I am somewhat new to Rust and I am trying to speed up the performance on my multithreaded downloader. The program takes in a URL, number of chunks and filepath.
What is the best way to write to file shared across threads?
I have tried to use Arc<Mutex<File>>
and locking the file before writing. Tried to optimize program with cargo build --release
. I have also tried to open the file in each thread and write to it without locking (somehow that was the best).
A similar program in Go is sharing a file across goroutines and writing to it there. I am surprised that Go beats Rust, since I expected Rust to have C/C++ performance.

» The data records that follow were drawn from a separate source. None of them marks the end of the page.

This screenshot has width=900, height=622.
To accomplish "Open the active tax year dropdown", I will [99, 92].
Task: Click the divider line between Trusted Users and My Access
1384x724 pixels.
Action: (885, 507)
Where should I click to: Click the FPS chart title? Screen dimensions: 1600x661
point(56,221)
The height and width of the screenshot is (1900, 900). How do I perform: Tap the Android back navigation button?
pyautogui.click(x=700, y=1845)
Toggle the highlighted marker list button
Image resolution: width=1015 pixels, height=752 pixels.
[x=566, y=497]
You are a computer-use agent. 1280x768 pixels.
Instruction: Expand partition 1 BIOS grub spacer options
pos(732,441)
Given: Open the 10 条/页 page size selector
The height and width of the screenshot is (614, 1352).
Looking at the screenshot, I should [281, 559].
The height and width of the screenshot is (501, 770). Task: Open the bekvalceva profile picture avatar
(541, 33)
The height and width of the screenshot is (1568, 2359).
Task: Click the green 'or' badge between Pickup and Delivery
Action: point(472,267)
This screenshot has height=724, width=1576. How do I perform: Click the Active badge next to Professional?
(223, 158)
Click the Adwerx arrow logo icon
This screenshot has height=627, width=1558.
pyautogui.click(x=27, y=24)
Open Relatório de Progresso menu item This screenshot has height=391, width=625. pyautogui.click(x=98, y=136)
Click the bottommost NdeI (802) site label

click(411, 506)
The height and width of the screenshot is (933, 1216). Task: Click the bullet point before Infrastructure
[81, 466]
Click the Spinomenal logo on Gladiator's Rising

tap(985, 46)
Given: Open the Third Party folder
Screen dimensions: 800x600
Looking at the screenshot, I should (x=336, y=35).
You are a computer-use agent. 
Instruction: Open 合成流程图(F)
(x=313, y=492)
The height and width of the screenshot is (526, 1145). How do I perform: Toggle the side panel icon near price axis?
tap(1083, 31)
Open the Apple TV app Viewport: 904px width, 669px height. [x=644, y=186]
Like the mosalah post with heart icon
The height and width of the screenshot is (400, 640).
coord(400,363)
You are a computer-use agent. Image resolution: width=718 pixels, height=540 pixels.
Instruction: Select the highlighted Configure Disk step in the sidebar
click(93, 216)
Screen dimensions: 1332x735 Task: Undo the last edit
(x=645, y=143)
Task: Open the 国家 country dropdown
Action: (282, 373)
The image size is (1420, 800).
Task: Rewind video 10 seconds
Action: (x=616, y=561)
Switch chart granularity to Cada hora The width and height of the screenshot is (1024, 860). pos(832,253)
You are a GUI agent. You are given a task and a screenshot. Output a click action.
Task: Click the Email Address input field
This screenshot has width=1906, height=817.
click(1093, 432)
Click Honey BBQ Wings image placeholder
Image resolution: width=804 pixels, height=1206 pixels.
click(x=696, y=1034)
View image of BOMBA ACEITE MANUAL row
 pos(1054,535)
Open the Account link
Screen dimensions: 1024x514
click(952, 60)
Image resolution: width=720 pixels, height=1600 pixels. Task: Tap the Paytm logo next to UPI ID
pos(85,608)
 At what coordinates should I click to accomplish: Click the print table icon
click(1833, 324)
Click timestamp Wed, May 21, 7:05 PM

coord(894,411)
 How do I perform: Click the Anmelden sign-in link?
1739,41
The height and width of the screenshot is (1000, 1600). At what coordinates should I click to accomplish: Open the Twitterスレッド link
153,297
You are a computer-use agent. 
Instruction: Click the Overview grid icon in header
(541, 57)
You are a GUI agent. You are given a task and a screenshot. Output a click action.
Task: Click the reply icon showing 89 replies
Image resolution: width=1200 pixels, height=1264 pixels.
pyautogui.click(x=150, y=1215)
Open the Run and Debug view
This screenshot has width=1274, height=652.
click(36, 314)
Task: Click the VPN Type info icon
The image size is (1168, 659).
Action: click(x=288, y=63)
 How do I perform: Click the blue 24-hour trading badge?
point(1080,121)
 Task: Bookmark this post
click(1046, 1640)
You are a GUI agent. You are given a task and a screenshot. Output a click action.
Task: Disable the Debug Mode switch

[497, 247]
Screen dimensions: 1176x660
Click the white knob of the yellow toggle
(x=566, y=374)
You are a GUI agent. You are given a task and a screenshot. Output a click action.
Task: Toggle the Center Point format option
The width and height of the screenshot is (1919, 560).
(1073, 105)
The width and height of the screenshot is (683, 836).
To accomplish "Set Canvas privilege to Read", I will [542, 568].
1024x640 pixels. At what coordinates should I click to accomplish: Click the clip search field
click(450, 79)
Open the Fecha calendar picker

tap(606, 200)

The Rust function is used in 10 threads, sharing a single file. Not sure what the fastest way is to write to a single file shared across threads.
One of the methods for writing in Rust:
let read_size: usize = 64 * 1024
let mut buf_reader = BufReader::with_capacity(read_size, r.body_mut());
let mut f = open_file("test.mp4", true)?;
let mut buf_writer = BufWriter::with_capacity(read_size, &mut f);
let mut buf = [0; 64*1024]; // buffer read size in KiB
let mut n: usize; // declare var for how much was read
buf_writer.seek(SeekFrom::Start(range.start)).unwrap();
loop {
n = buf_reader.read(&mut buf)?;
if n < 1 {
break;
}
let n1 = buf_writer.write(&buf[..n]).unwrap();
written += n1 as u64;
}
Writing in Go:
readSize := 32 * 1024
buf := make([]byte, readSize)
for {
nr, err := res.Body.Read(buf)
if err != nil {
if err == io.EOF {
t.File.WriteAt(buf[:nr], start)
break
}
fmt.Println(err)
return
}
nw, err := t.File.WriteAt(buf[:nr], start)
handleErr(&err)
start += int64(nw)
}
EDIT: According to my research, Go uses syscall.Pwrite
which is one call to the system to write at an offset (does not require seeking first). In Rust, you must seek before writing, which is 2 system calls. "It's usually an universal truth that the less system calls program issues the more efficient it is." I hope that there is a way to write at an offset using Rust with one system call.